══ Passage du texte

Publicité
Par Yvonne Stephen
22 août 2023 00:31
Des cris, des slogans. Des voix qui haranguent, qui invectivent, qui mobilisent. D’autres qui s’élèvent, qui reprennent, qui applaudissent. Des fanions, des drapeaux. Des looks de la bonne couleur (pour dire son appartenance). Une certaine ferveur. Un peu d’électricité dans l’air. Ambiance de campagne électorale…alors que les législatives ne sont pas derier laport. L’alliance PTr-MMM-PMSD a décidé d’organiser une série de congrès pour se lancer après une naissance ardue. Le Reform Party aussi. Pravind Jugnauth a rencontré les jeunes. Et chaque formation politique parle de foul mons, de mobilisation sans précédent. De tsunami, de raz-de-marée. La grosseur de la foule parlerait, donc, de la popularité de chacun et, par extension, de la capacité à gagner les prochaines élections. La foule qu’on arrive à faire se déplacer est un message puissant que l’on transmet en politique. Shafick Osman, docteur en géopolitique, et associé de recherche à l’Université internationale de Floride, et Ashvin Gudday, activiste et observateur de la vie politique, nous en disent plus sur la question et mettent en perspective ce qui s’active sur le plan politique. Ce dernier parle de «tug of war». Et Shafick Osman estime que «l’alliance PTr-MMM-PMSD veut accrocher, rassurer et démontrer, et l’alliance gouvernementale donnera la réplique systématiquement ; c’est de bonne guerre.»
«La mayonnaise a commencé à monter». Shafick Osman revient sur les éléments qui ont mené à cette pétillance sur la scène politique : «Cela a commencé avec la première réunion publique ou “congrès” de la nouvelle alliance PTr-MMM-PMSD à Mare-d’Albert qui, selon les organisatrices et organisateurs, a connu un succès au-delà de leurs espérances ! À partir de là, la mayonnaise a commencé à monter, et le MSM a organisé avec succès son congrès des jeunes. Depuis Mare-d’Albert, on voit une ébullition politique, pour ne pas dire électorale.» Néanmoins, il s’interroge sur le timing : «C’est une chose assez normale quand une alliance de cette nature (rouge-mauve-bleu) prend forme officiellement, mais assez anormale quant au calendrier électoral, car les prochaines législatives auront lieu dans 16 mois ou plus.»

════
══ Extrait de données

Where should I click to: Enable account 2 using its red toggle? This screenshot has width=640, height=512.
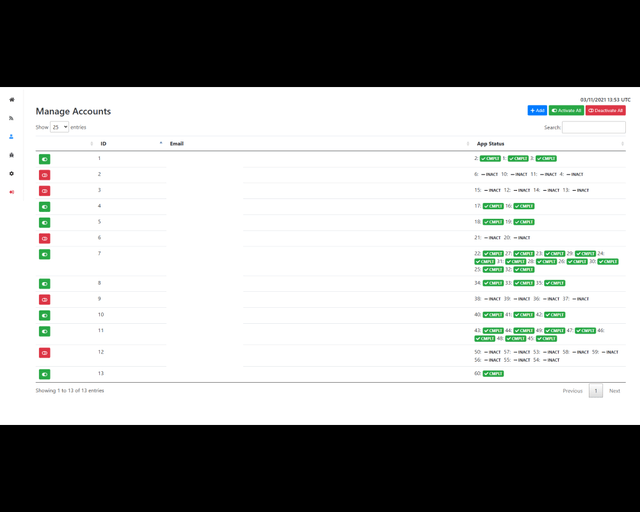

════
══ Extrait de données

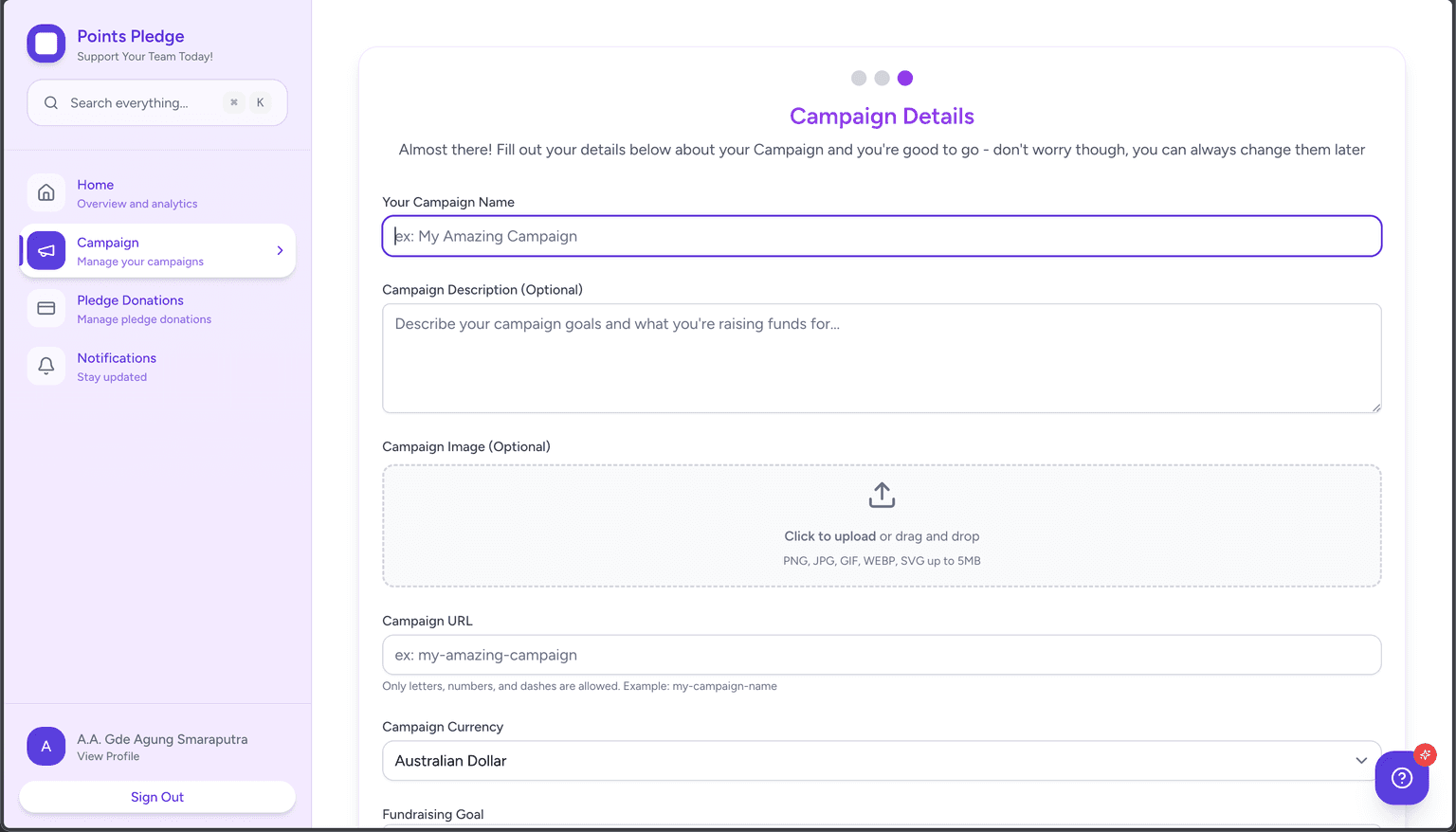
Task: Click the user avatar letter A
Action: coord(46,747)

════

> _Tâche demandée_: Résumez en deux phrases le passage du texte consacré aux rassemblements politiques et à la taille de leurs foules.

> _Solution ci-dessous_: Bien que les législatives ne soient pas imminentes, l'alliance PTr-MMM-PMSD organise une série de congrès, le Reform Party fait de même et Pravind Jugnauth a rencontré les jeunes, chaque formation parlant d'une mobilisation sans précédent, car la foule qu'on parvient à déplacer est un message puissant sur sa popularité. Selon Shafick Osman, cette ébullition a commencé avec le congrès de la nouvelle alliance à Mare-d'Albert, suivi du congrès des jeunes du MSM, ce qui lui paraît anormal au regard du calendrier, les prochaines législatives devant avoir lieu dans 16 mois ou plus.